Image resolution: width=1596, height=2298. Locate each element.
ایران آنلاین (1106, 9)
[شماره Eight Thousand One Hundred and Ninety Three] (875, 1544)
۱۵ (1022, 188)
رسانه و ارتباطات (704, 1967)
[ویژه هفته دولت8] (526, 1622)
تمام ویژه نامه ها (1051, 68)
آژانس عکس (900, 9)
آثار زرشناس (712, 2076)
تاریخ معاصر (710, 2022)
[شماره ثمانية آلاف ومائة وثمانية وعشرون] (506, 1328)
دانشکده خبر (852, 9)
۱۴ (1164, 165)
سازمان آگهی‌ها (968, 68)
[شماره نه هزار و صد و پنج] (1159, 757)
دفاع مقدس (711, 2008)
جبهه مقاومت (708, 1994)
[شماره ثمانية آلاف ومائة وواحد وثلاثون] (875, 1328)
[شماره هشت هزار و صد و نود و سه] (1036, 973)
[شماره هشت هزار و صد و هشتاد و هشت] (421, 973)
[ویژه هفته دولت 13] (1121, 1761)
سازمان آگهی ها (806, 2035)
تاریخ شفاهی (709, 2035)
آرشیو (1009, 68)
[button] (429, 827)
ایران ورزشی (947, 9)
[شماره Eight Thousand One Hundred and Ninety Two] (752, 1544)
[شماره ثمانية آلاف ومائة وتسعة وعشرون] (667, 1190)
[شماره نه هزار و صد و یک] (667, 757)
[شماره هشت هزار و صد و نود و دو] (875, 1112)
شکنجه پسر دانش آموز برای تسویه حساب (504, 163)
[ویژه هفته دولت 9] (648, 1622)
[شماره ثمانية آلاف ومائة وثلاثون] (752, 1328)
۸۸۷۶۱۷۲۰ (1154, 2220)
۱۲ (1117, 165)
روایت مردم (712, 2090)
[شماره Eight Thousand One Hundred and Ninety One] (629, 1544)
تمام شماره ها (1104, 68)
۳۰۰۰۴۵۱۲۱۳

★ ★ ★ ★

◆ Action item: Find every line in the records that holds the word "ثمانية", then state the count alone.

◆ Result for this exercise: 4